Jeudi 30 Octobre 2014

Jeudi 30 Octobre 2014
«Notre humanité commune nous invite à prendre soin les uns des autres.»
Denis Mukwege,
le médecin congolais qui vient de recevoir le Prix Sakharov décerné par le Parlement européen.
Denis Mukwege, 59 ans, «l’homme qui répare les femmes» selon le titre de la biographie que lui a consacré Colette Braeckman.
[Il dit] : «Depuis quinze ans, je suis témoin d’atrocités de masse commises sur le corps des femmes et contre les femmes et je ne peux pas rester les bras croisés, car notre humanité commune nous invite à prendre soin les uns des autres.»
Son combat vient en écho avec le mot du jour du Mardi 9 septembre 2014 où je reprenais cette phrase de la journaliste Annick Cojean : « C’est juste pas de chance d’être une femme dans la plupart des pays du Monde ». La violence faite aux femmes est et reste immense dans le monde.
Né en 1955 à Bukavu, dans l’Est du Congo belge, Denis Mukwege étudie la médecine au Burundi voisin. A la faveur d’une bourse il part étudier en France, à Angers pour se spécialiser en gynécologie-obstétrique. Le Dr Mukwege aurait pu alors rester vivre et travailler en France. Il a fait le choix de retourner dans son pays, la République démocratique du Congo (RDC), à l’hôpital de Lemera en 1989. En 1996, la guerre éclate: l’hôpital est dévasté. Il vit alors comme un déplacé de cette guerre qui déclencha des millions de réfugiés, des massacres et des viols de masse.
Denis Mukwege «répare les femmes» de son pays au péril de sa vie. Il a échappé de justesse à une tentative d’assassinat  en 2012, vraisemblablement parce que son engagement dérange, parce qu’il est un «témoin gênant» de ce qui se passe dans l’Est de la RDC, pour reprendre les termes de la journaliste belge Colette Braeckman, auteure d’un ouvrage sur le médecin et  sur l’hôpital de Panzi qu’il a ouvert au Congo.

«Au cas où il aurait archivé les témoignages de toutes les femmes violées, mutilées qui se sont présentés à lui, il aurait là un volumineux dossier dans lequel la justice internationale pourrait certainement puiser des indications et des témoignages. Rien que pour cela, tous les chefs de guerre de la région auraient intérêt à le voir disparaître ou se taire ou partir en exil», nous expliquait Colette Braeckman en 2013.
Et c’est ce qui avait fini par se produire: il a été un temps contraint à l’exil en Belgique depuis cette tentative d’assassinat.
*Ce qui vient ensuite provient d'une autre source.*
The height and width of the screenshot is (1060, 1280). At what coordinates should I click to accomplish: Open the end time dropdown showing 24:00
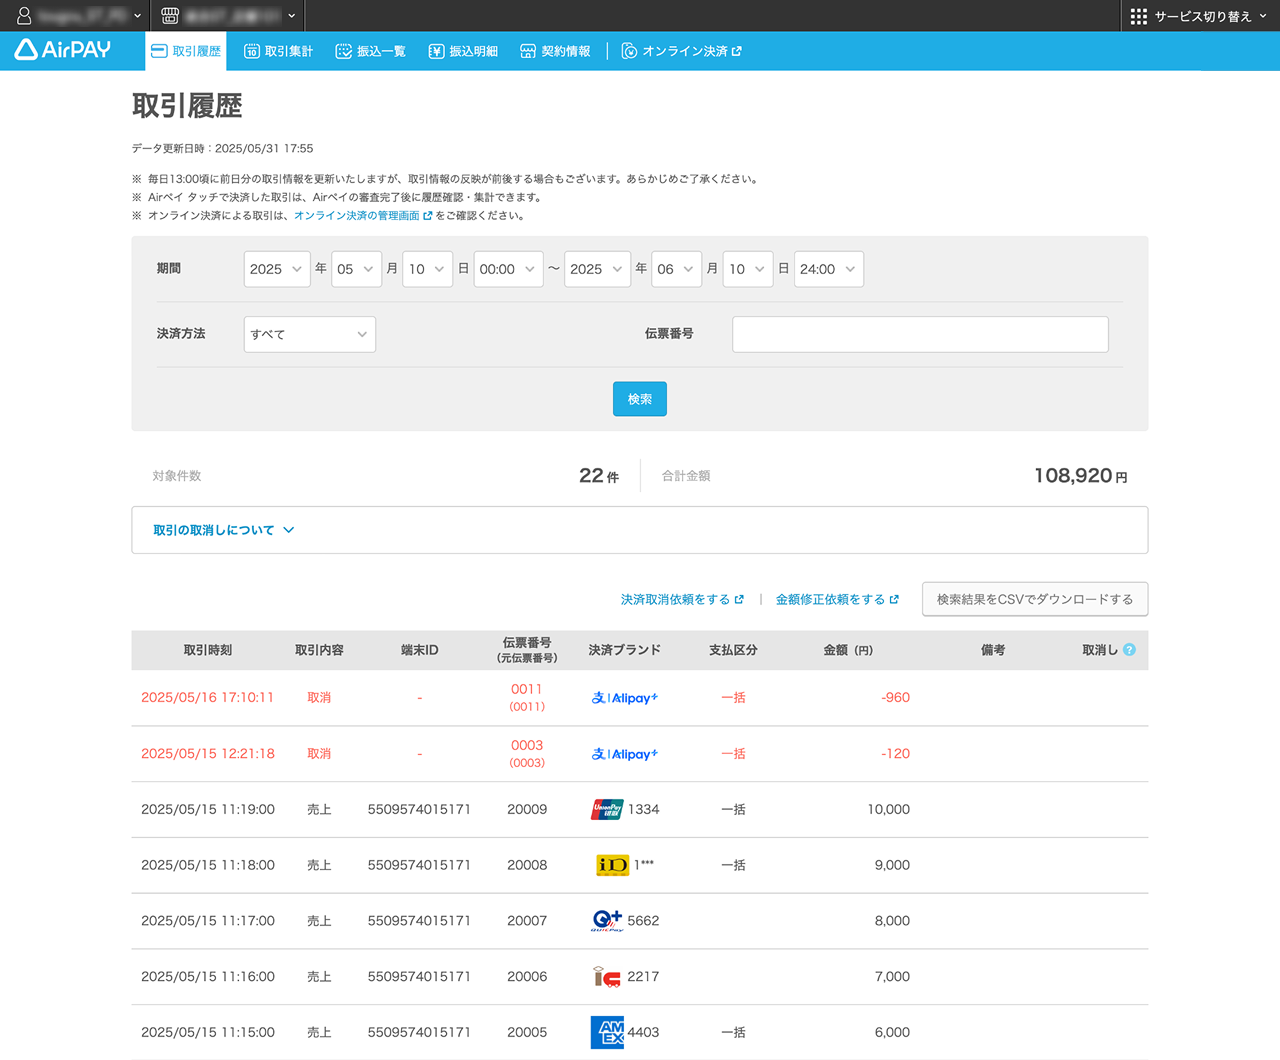[x=828, y=269]
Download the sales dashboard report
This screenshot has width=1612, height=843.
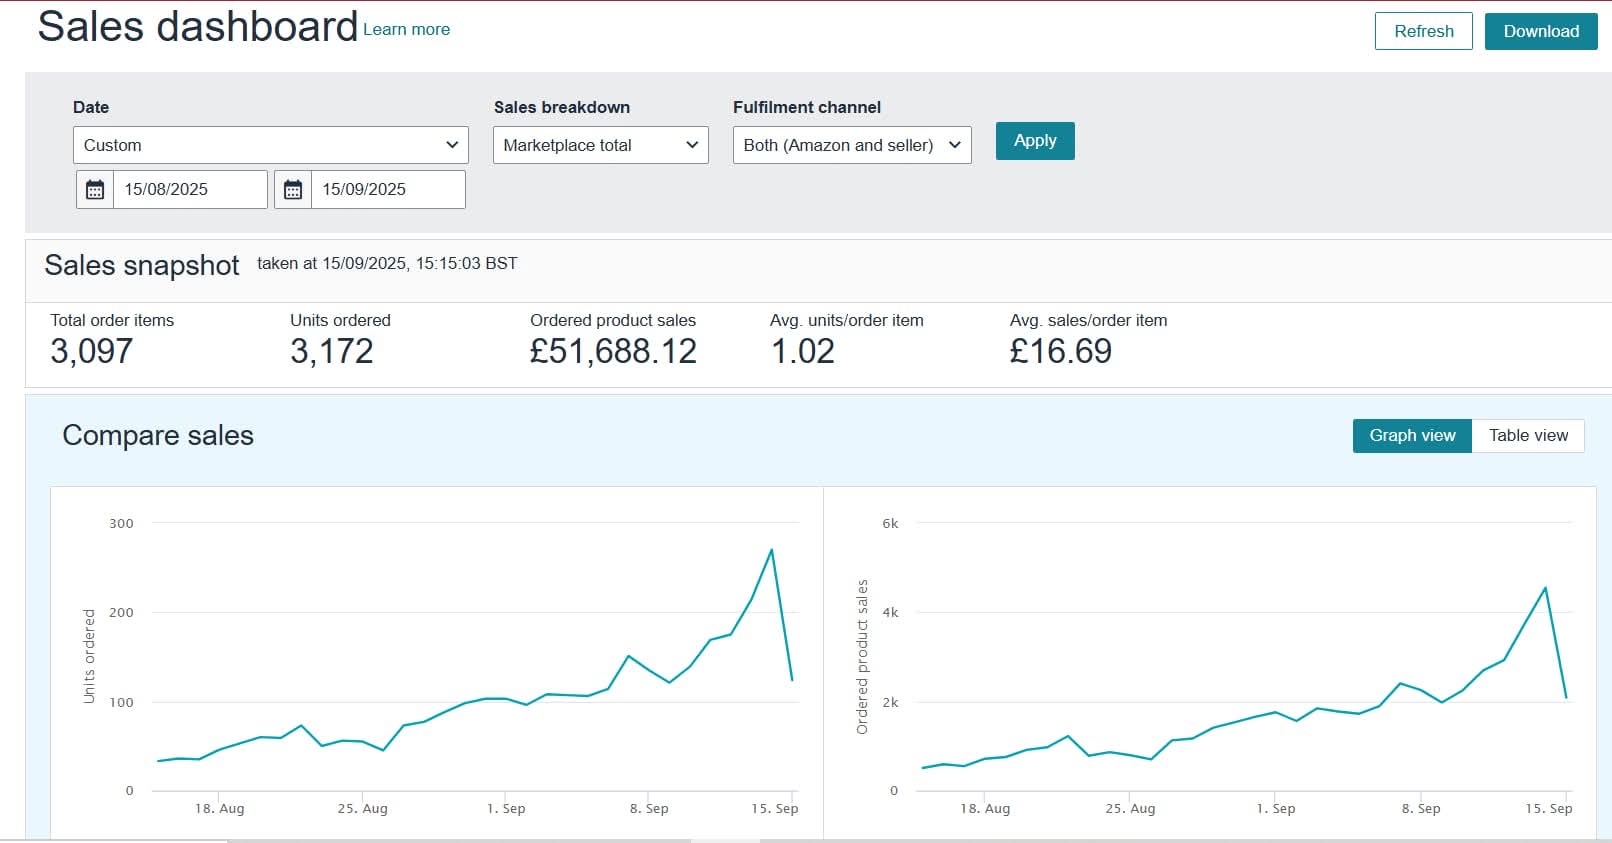coord(1540,31)
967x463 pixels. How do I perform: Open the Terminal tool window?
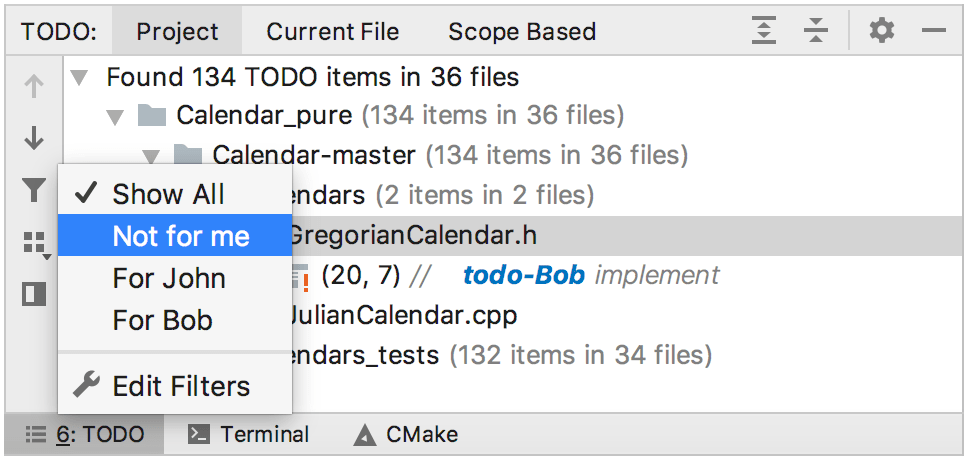(250, 435)
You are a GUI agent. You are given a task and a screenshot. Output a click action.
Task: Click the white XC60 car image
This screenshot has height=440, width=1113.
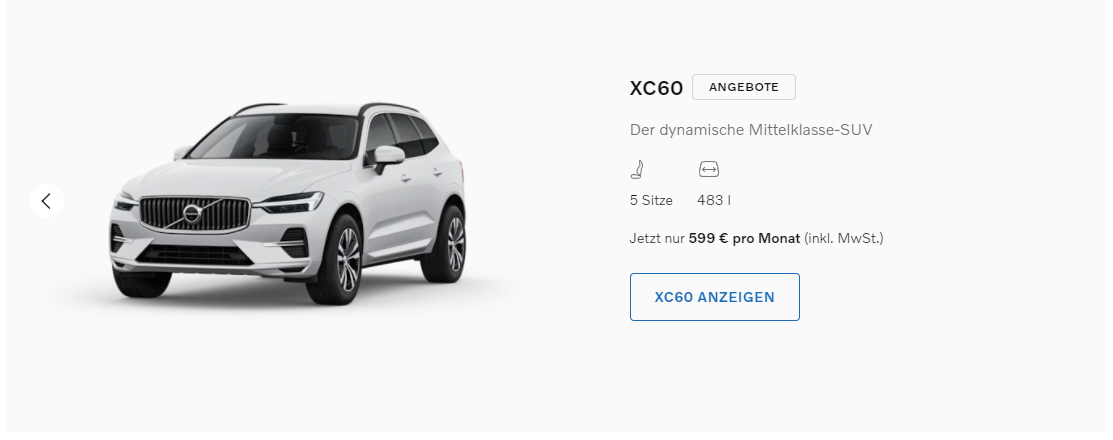[287, 203]
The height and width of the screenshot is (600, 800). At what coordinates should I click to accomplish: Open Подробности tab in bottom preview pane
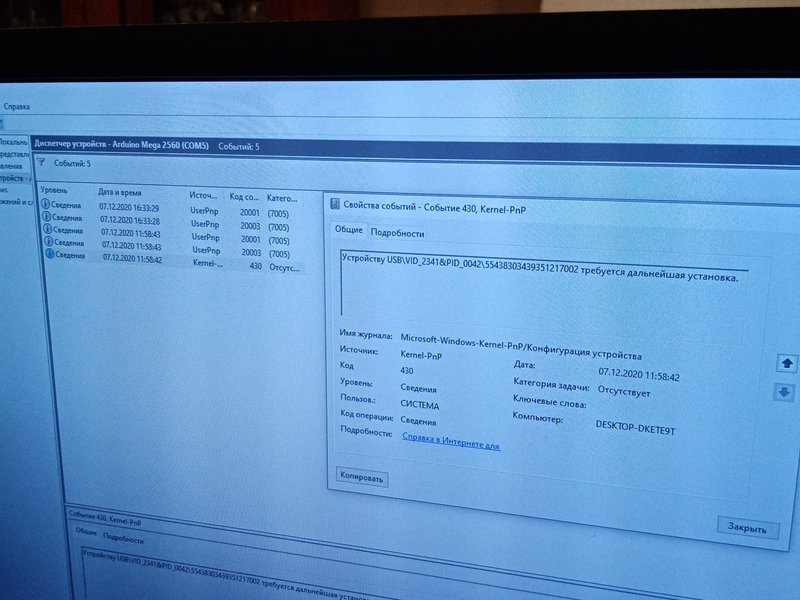[123, 537]
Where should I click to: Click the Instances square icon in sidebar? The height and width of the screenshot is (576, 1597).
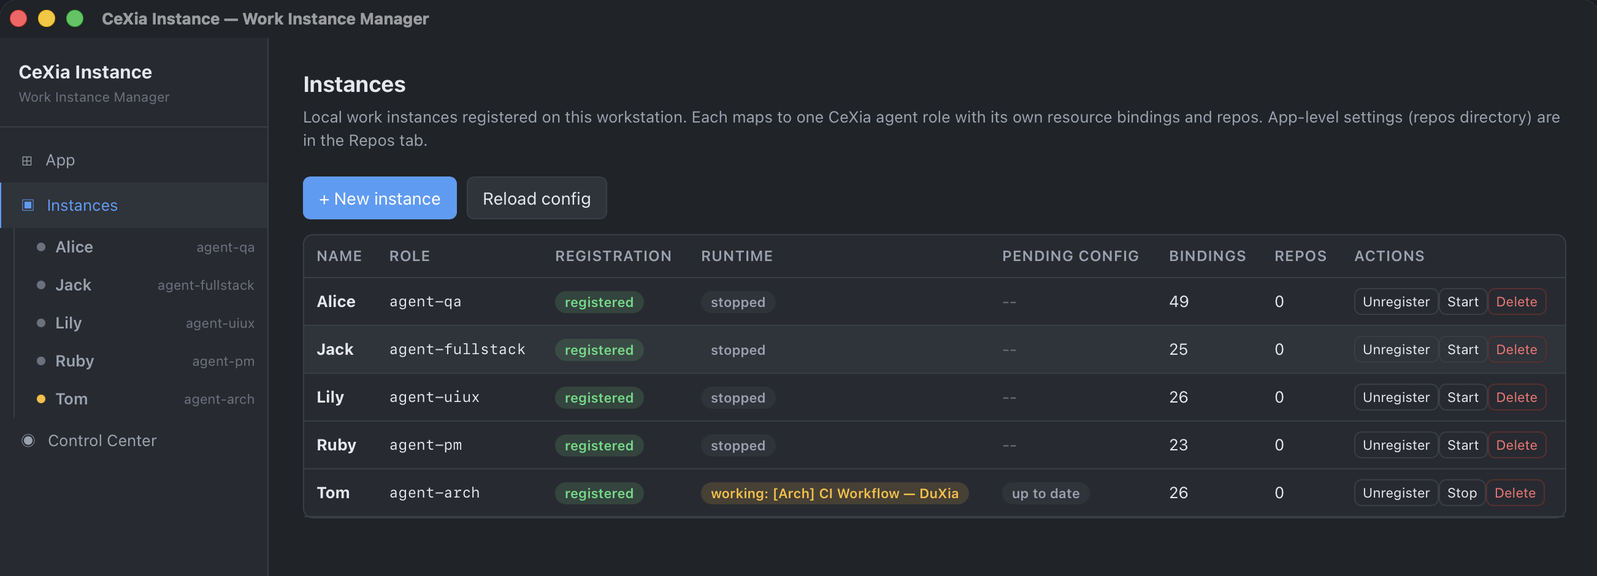[x=28, y=205]
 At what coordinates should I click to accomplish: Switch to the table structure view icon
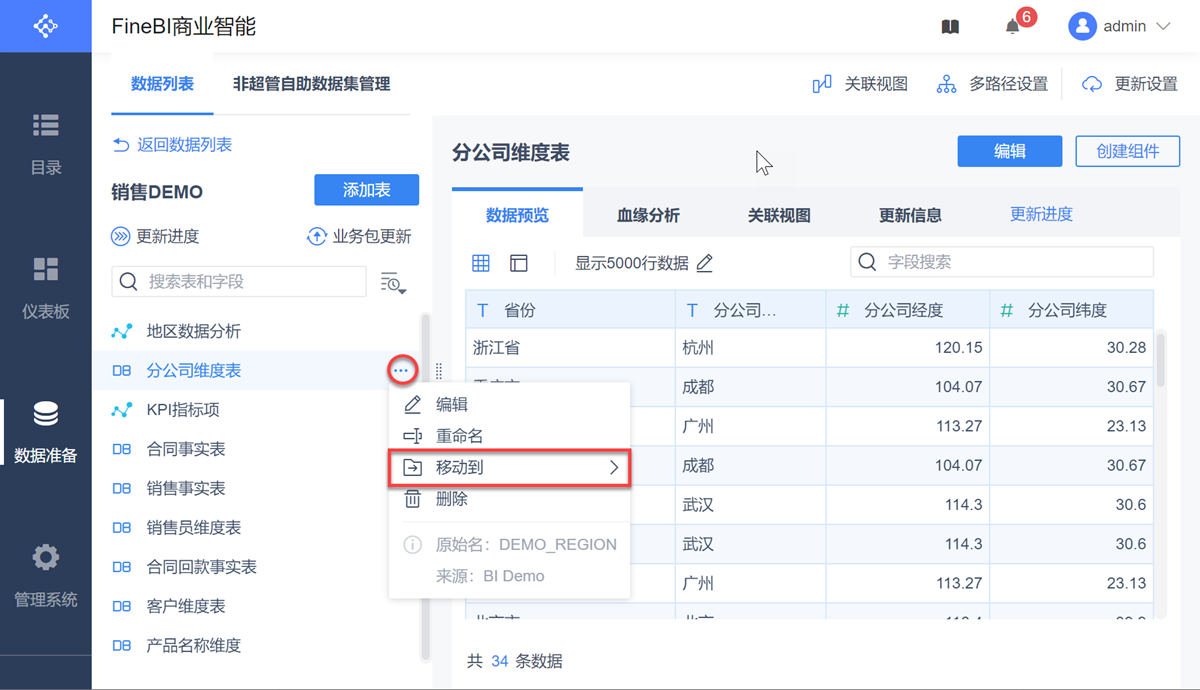click(x=518, y=263)
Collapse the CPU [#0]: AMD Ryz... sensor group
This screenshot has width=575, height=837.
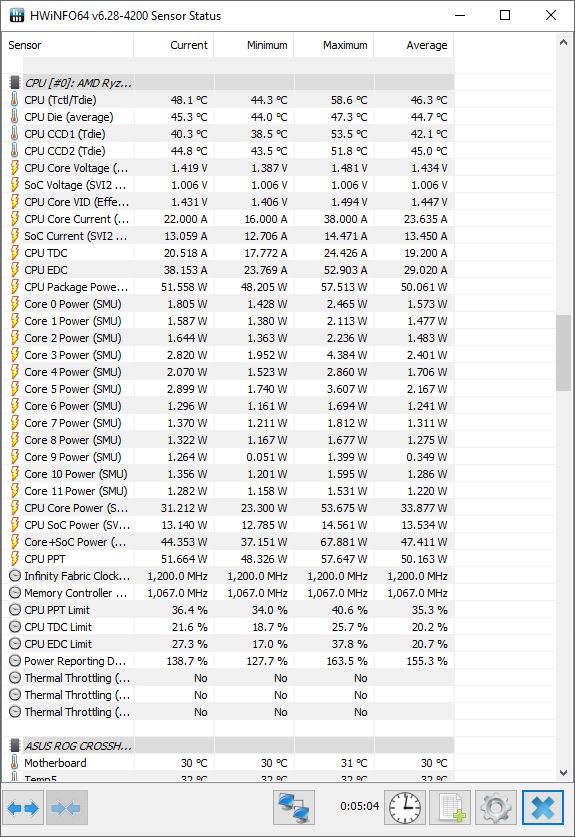click(x=14, y=83)
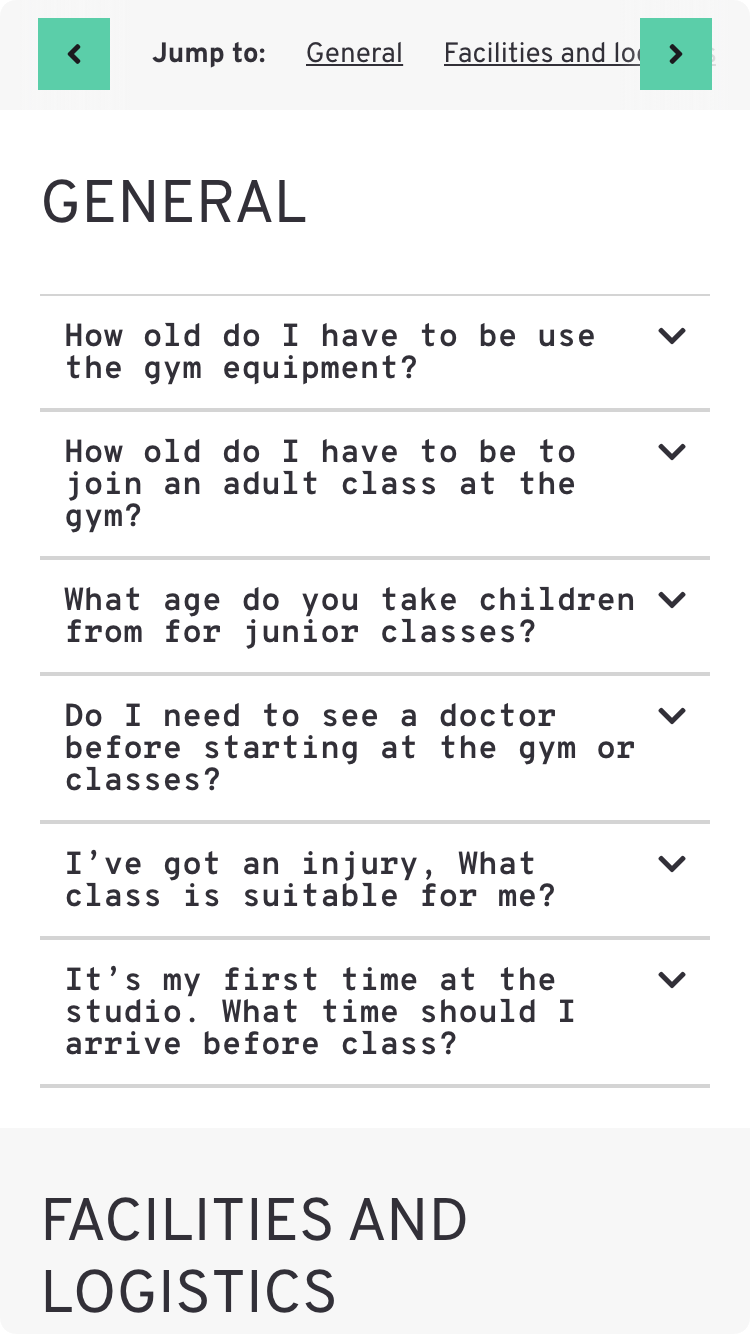
Task: Expand the gym equipment age question chevron
Action: 672,336
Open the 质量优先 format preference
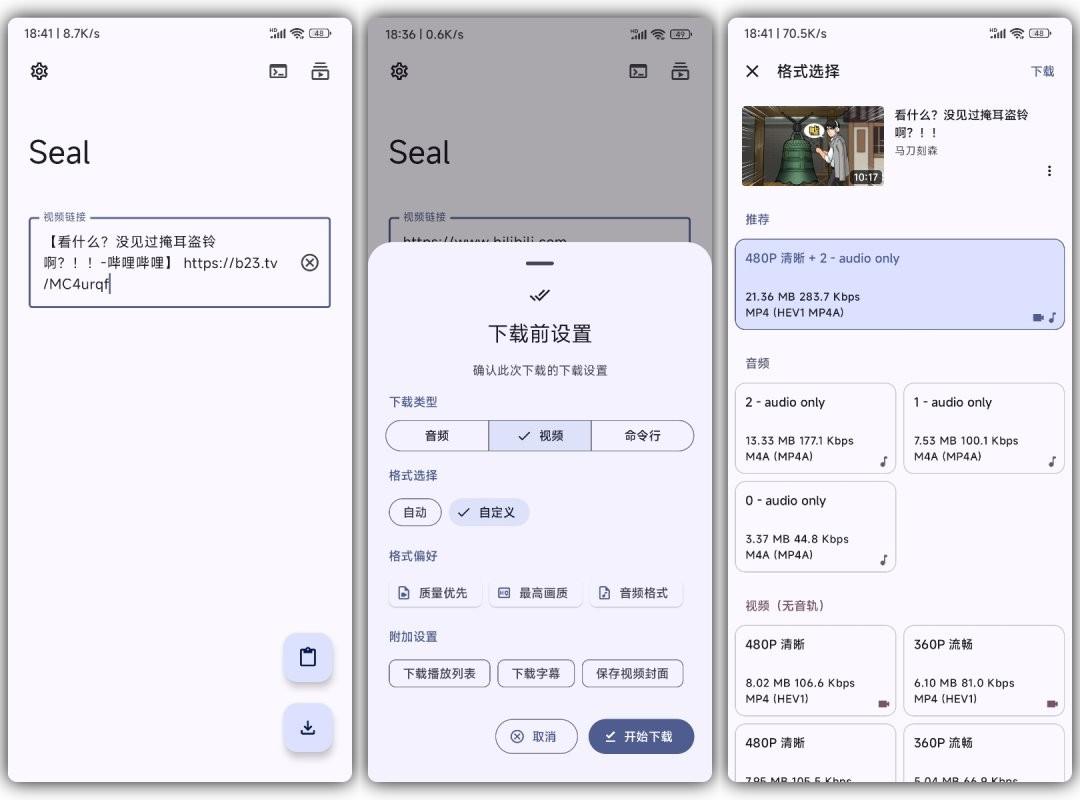Screen dimensions: 1080x800 pyautogui.click(x=435, y=593)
Pourtant, malgré ces menaces, malgré la distance, l’hôpital de Panzi, près de Bukavu, continue de vivre et Denis Mukwege veut poursuivre son combat et mobiliser davantage de soutiens pour aider les femmes de son pays. Un plaidoyer que l’on retrouve dans Panzi, un livre de témoignages paru en début de cette année, dans lequel il relate l’histoire qui a vu près de 40.000 femmes, victimes de viol de guerre, êtres «réparées» en RDC.